Struggles of a Teacher Person

Struggles of a Teacher Person
GEORGIA ROCKS! A road I drive on to work, lucky me!

Thursday, September 27, 2007

Hippy Chick, Here It Is

Tonight, my dear friend, hairstylist, and waxer extraordinaire, Hippy Chick and I had a mad night on the town at Chic Filet (a.k.a. Chick-fil-A, right?). During the conversation I brought up a topic that Mrs. C. had told me about.
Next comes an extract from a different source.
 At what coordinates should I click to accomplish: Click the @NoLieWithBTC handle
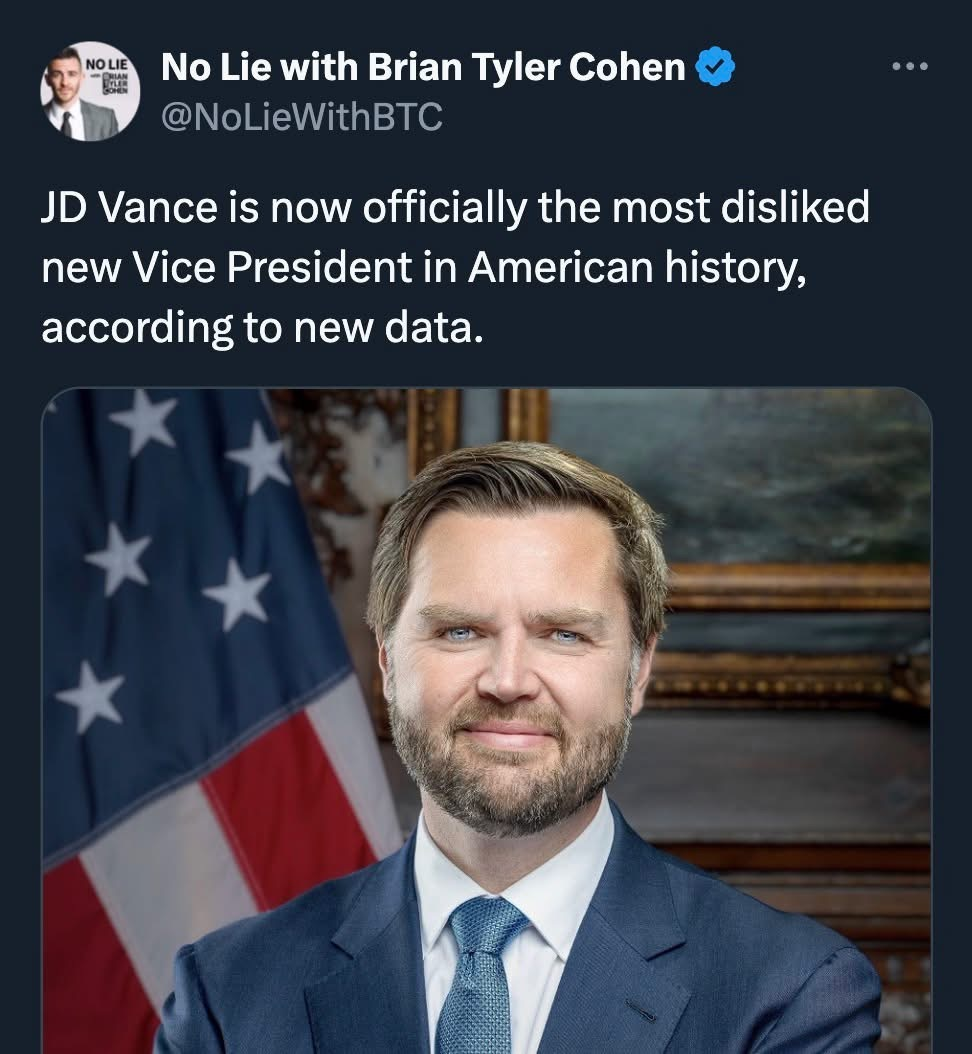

She said that to be nauseous you had to be making someone feel nauseated. However, it seems as if Merriam-Webster says differently--


Main Entry: nau·seous Pronunciation: 'no-sh&s, 'no-zE-&sFunction: adjective1 : causing nausea or disgust : NAUSEATING2 : affected with nausea or disgust - nau·seous·ly adverb - nau·seous·ness nounusage Those who insist that nauseous can properly be used only in sense 1 and that in sense 2 it is an error for nauseated are mistaken. Current evidence shows these facts: nauseous is most frequently used to mean physically affected with nausea, usually after a linking verb such as feel or become; figurative use is quite a bit less frequent. Use of nauseous in sense 1 is much more often figurative than literal, and this use appears to be losing ground to nauseating. Nauseated is used more widely than nauseous in sense 2.

So, Hippy, that whole diatribe is crap. Funny. I'll let Mrs. C. know she's misinformed. She said that Miss (Insert School Teacher's Name Here) was very adamant about the proper usage of this word. Now M-W disagrees.

Hmmmmm...

1 comment:

Unknown said...

Hurray! I was accidentally right! when does that ever happen?